The stunning preservation and high-quality 3D images enabled scientists to observe parts of trilobites that had never been seen before, such as mouth structures of Protolenus (Hupeolenus) sp., including "a fleshy lobe covering the mouth, called a labrum, which was documented for the first time in trilobites" Albani said.

The trilobites were kept in such good condition for half a billion years thanks to volcanic ash from an ancient eruption that buried the creatures in a way similar to how Pompeii was preserved after the A.D. 79 eruption of Mount Vesuvius.

3D reconstruction of Protolenus (Hupeolenus) sp., rendered with transparency and showing the segmentation of the digestive system (blue). (Image credit: © Arnaud Mazurier | University of Poitiers)
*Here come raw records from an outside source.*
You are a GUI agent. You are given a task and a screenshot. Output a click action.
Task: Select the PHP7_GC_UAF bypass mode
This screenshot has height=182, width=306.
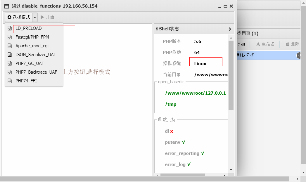point(29,63)
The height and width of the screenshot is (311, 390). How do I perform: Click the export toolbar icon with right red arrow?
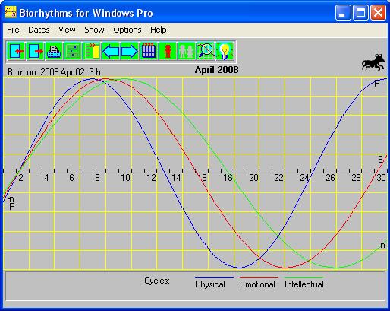pyautogui.click(x=35, y=52)
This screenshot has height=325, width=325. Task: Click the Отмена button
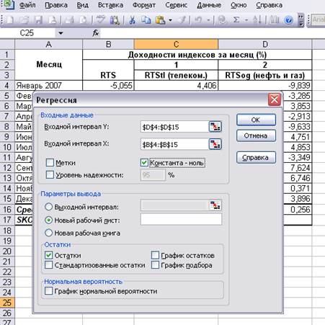click(256, 135)
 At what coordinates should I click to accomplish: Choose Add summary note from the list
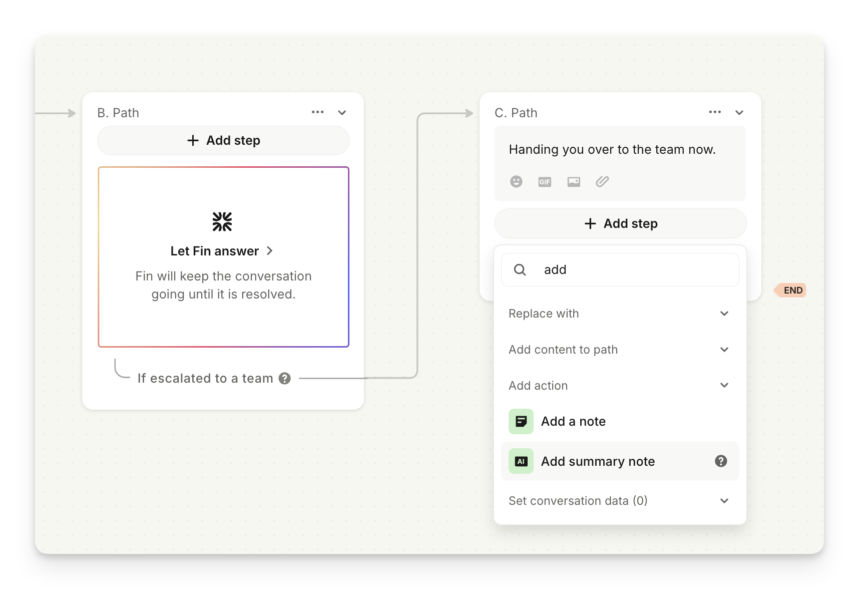598,461
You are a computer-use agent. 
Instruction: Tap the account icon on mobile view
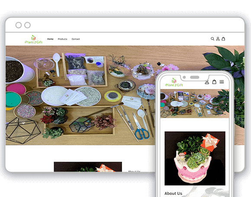pyautogui.click(x=207, y=82)
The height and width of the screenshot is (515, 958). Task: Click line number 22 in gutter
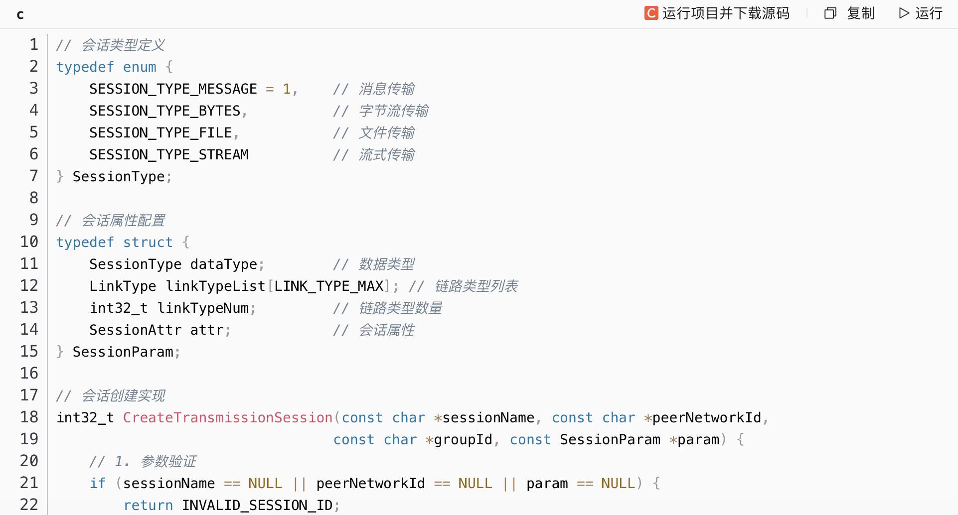point(29,505)

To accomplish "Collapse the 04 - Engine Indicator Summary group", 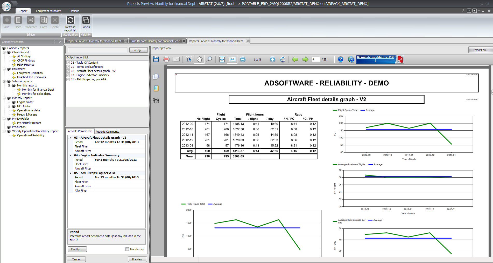I will pos(71,155).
"As volcanic ash is so fine grained, not unlike talcum powder, it can mold the tiniest anatomical features on the external surface of these animals, right down to the bristles on the walking legs," Paterson said.

"This, coupled with rapid burial, allowed for the amazing 3D details to be preserved in these trilobites," Paterson added. 

Two species of trilobite an instant before burial in a flow of volcanic ash 510 million years ago.  (Image credit: © Prof. A. El Albani, Univ. Poitiers.)

The volcanic ash also helped preserve the animals' insides. In the case of the specimen with its entire digestive system intact, the hapless trilobite likely ingested ash in the water before it died, which stopped the soft tissues from degrading, according to the study, published Thursday (June 27) in the journal Science.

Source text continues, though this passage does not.